- [What you should do]
Copy these lines word for word, starting at the line that contains "This screenshot has width=527, height=358." and ending at the last line of the records.

- [Item position entries]
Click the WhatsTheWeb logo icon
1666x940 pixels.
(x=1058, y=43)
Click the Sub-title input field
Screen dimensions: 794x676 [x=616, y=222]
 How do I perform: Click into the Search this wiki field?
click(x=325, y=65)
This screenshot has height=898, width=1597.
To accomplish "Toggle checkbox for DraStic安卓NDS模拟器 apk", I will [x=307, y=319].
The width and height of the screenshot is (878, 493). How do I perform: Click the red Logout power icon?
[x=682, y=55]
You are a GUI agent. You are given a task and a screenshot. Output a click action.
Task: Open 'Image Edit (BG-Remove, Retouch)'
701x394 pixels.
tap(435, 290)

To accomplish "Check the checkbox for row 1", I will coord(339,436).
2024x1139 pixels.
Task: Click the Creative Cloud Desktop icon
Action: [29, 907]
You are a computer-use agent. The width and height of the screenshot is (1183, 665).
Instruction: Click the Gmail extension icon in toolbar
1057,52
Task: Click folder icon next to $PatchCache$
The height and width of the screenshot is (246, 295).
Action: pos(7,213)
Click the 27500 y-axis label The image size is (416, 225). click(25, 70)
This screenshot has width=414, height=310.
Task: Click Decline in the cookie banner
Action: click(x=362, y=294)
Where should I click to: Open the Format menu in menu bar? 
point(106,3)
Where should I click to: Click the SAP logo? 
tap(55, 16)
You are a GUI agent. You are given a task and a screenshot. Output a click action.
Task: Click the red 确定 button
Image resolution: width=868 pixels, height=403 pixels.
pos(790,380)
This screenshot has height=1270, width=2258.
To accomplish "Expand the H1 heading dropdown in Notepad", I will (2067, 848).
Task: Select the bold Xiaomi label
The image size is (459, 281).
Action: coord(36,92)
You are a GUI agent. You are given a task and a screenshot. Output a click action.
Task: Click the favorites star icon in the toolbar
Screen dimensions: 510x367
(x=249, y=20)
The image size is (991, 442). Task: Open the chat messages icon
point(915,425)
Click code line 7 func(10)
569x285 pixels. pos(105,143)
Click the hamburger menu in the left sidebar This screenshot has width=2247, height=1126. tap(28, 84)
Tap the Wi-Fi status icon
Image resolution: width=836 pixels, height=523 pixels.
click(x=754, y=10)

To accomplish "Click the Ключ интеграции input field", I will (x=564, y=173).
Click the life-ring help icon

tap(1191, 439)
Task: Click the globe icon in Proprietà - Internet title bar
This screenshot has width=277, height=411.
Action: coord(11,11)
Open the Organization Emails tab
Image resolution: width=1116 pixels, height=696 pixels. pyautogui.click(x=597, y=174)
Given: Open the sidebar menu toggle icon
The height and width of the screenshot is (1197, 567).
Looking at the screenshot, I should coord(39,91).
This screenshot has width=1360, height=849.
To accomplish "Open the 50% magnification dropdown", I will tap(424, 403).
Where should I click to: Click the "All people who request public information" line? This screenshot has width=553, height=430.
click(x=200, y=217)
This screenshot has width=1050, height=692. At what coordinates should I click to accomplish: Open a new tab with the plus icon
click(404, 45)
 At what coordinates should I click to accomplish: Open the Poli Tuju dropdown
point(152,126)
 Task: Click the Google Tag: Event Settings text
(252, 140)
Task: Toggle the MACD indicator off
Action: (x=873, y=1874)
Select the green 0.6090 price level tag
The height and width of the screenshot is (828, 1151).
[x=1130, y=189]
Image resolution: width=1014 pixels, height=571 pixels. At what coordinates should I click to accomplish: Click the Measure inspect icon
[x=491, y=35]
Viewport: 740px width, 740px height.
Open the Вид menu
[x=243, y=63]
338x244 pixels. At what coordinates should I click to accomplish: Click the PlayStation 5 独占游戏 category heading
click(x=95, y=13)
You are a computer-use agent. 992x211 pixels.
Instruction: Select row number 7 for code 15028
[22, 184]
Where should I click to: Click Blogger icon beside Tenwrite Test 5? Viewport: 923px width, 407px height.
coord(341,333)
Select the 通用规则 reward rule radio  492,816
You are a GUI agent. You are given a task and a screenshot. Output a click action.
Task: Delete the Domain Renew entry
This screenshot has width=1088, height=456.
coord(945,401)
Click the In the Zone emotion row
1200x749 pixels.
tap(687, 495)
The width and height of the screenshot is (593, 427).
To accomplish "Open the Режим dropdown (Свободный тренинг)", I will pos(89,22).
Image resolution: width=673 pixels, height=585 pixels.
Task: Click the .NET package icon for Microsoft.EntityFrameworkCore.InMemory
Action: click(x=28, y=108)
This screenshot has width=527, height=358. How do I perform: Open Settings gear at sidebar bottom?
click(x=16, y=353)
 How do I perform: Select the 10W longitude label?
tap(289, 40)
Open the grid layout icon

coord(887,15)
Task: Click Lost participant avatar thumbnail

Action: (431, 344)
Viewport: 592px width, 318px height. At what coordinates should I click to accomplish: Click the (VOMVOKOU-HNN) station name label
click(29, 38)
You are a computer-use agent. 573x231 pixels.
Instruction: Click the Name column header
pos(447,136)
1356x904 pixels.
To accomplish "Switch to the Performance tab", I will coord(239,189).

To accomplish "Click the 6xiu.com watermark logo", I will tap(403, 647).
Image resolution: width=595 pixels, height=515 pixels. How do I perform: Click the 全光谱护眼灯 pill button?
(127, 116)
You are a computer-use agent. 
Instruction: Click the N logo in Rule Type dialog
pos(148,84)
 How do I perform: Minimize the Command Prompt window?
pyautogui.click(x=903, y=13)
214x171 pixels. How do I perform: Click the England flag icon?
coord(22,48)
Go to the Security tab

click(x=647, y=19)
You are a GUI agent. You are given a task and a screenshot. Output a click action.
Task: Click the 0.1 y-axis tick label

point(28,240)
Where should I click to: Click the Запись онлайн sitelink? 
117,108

- [Worked solution]
This screenshot has width=527, height=358. How do I perform: Open Settings gear at sidebar bottom?
click(x=16, y=353)
 How do I perform: Select the 10W longitude label?
tap(289, 40)
Open the grid layout icon

coord(887,15)
Task: Click Lost participant avatar thumbnail

Action: (431, 344)
Viewport: 592px width, 318px height. At what coordinates should I click to accomplish: Click the (VOMVOKOU-HNN) station name label
click(29, 38)
You are a computer-use agent. 573x231 pixels.
Instruction: Click the Name column header
pos(447,136)
1356x904 pixels.
To accomplish "Switch to the Performance tab", I will coord(239,189).

To accomplish "Click the 6xiu.com watermark logo", I will tap(403, 647).
Image resolution: width=595 pixels, height=515 pixels. How do I perform: Click the 全光谱护眼灯 pill button?
(127, 116)
You are a computer-use agent. 
Instruction: Click the N logo in Rule Type dialog
pos(148,84)
 How do I perform: Minimize the Command Prompt window?
pyautogui.click(x=903, y=13)
214x171 pixels. How do I perform: Click the England flag icon?
coord(22,48)
Go to the Security tab

click(x=647, y=19)
You are a GUI agent. You are given a task and a screenshot. Output a click action.
Task: Click the 0.1 y-axis tick label

point(28,240)
Where should I click to: Click the Запись онлайн sitelink? 
117,108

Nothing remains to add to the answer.